## Appliquer la lecture
(1) D'après le passage fourni, à quels domaines le malaise en banlieue se rattache-t-il entièrement ?
(2) Recopiez la partie du passage fourni qui s'ouvre sur les mots contenant "Ce rap est hardcore" et se ferme sur "l’intention était malveillante.".

La France doit impérativement faire confiance à ses enfants, de l’aîné jusqu’au benjamin, égalitairement ; ce geste simple leur fera pousser des ailes immenses car là ce sont des griffes que cette relation fondée sur la défiance fait sortir ; c’est à notre sens, l’enseignement qu’il faut retenir du passage de Booba sur le territoire du commun des mortels… La société a une immense responsabilité sur le sort et le devenir de ses concitoyens à travers le pouvoir du regard qu’elle porte sur eux car c’est en diabolisant un être que l’on en fait un être diabolique ; il suffit de traiter un enfant comme un animal pour qu’il se comporte comme tel, inversement responsabiliser un enfant le rendra responsable, le respecter le rendra respectable, l’aimer le rendra aimable…

On ne naît pas racaille, on le devient…

Ce rap est hardcore (dur et violent) car il est un reflet de la vie et du parcours de ses auteurs et/ou de leur environnement. La haine n’est ici qu’un bouclier face au effets néfastes de la déception et de la désillusion ; elle transforme la frustration paralysante en énergie stimulante et vivifiante. Mais il faut un minimum d’amour pour percevoir toute la peine et la douleur que l’expression de la colère éclipse. Il n’y a rien d’ethnique, de communautaire, de religieux, ni même de médical dans ce malaise en banlieue, tout est une question de social, de politique, d’économie et finalement, tout est logique : chaque effet a une cause, chaque cause a une intention, si le résultat est médiocre, voire mauvais c’est que l’intention était malveillante.

## Jeu de données
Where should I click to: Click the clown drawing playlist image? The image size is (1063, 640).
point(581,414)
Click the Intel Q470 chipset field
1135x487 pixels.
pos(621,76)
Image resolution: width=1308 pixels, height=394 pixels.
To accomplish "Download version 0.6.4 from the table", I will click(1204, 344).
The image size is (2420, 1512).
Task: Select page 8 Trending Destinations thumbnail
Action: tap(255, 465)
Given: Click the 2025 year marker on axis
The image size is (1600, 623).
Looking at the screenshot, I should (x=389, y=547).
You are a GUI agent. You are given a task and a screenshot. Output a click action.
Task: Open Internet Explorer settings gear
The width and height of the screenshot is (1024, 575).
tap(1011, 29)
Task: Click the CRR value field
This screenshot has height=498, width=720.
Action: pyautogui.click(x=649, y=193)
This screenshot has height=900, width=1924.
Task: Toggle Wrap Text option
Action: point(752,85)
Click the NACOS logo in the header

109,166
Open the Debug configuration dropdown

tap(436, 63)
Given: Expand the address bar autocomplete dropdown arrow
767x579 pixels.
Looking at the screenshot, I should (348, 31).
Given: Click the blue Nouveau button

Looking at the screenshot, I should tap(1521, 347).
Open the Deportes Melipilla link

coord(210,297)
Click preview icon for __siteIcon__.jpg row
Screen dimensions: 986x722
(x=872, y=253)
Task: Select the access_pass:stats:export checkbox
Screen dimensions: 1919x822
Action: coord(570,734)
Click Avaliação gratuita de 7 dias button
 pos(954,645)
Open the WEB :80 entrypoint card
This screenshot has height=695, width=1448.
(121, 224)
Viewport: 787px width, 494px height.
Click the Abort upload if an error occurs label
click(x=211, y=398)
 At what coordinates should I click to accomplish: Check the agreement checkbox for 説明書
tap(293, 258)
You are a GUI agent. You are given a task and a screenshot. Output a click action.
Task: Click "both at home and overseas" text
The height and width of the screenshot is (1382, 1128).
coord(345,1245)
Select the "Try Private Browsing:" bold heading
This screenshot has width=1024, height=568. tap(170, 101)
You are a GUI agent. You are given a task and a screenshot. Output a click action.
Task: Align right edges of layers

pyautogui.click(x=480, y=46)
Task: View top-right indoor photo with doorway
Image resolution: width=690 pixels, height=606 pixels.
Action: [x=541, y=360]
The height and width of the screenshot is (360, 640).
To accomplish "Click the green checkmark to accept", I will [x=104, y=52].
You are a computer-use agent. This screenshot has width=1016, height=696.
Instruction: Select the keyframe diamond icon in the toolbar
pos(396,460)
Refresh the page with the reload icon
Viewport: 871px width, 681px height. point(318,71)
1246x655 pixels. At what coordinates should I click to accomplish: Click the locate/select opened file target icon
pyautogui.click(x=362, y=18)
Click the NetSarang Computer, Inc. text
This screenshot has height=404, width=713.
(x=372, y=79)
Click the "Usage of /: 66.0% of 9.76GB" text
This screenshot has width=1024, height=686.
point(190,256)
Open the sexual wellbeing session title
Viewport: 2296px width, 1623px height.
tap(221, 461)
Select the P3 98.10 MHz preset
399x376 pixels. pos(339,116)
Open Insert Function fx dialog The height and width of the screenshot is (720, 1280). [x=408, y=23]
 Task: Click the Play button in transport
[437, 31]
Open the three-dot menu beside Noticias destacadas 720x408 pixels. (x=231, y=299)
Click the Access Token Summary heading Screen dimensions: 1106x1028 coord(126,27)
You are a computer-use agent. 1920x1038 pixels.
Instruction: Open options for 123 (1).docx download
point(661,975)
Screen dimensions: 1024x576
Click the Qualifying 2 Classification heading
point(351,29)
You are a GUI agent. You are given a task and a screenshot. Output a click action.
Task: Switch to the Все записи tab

## Réponses par tâche
(1) Au social, à la politique et à l'économie.

(2)
Ce rap est hardcore (dur et violent) car il est un reflet de la vie et du parcours de ses auteurs et/ou de leur environnement. La haine n’est ici qu’un bouclier face au effets néfastes de la déception et de la désillusion ; elle transforme la frustration paralysante en énergie stimulante et vivifiante. Mais il faut un minimum d’amour pour percevoir toute la peine et la douleur que l’expression de la colère éclipse. Il n’y a rien d’ethnique, de communautaire, de religieux, ni même de médical dans ce malaise en banlieue, tout est une question de social, de politique, d’économie et finalement, tout est logique : chaque effet a une cause, chaque cause a une intention, si le résultat est médiocre, voire mauvais c’est que l’intention était malveillante.